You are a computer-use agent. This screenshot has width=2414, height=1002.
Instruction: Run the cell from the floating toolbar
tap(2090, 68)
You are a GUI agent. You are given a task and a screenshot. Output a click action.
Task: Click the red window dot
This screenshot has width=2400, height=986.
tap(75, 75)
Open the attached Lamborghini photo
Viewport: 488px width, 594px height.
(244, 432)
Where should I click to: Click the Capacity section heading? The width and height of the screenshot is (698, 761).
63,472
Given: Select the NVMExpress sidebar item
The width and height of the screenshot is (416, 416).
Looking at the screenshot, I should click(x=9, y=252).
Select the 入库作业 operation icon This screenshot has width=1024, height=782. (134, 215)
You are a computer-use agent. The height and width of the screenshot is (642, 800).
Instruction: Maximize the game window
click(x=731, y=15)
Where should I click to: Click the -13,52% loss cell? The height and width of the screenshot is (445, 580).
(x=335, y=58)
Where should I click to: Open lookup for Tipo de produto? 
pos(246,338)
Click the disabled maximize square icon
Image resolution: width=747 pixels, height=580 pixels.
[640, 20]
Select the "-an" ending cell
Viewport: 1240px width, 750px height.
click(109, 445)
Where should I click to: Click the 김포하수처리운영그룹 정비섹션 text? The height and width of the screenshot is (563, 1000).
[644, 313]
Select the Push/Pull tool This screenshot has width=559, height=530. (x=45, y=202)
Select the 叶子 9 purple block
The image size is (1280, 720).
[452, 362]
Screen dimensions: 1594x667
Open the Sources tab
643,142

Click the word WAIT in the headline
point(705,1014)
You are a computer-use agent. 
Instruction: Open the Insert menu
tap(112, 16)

WHAT THE TASK REQUIRES: Supply the count of lines in the entries that include "computer", and no other text.

OUTPUT FOR THIS TASK: 3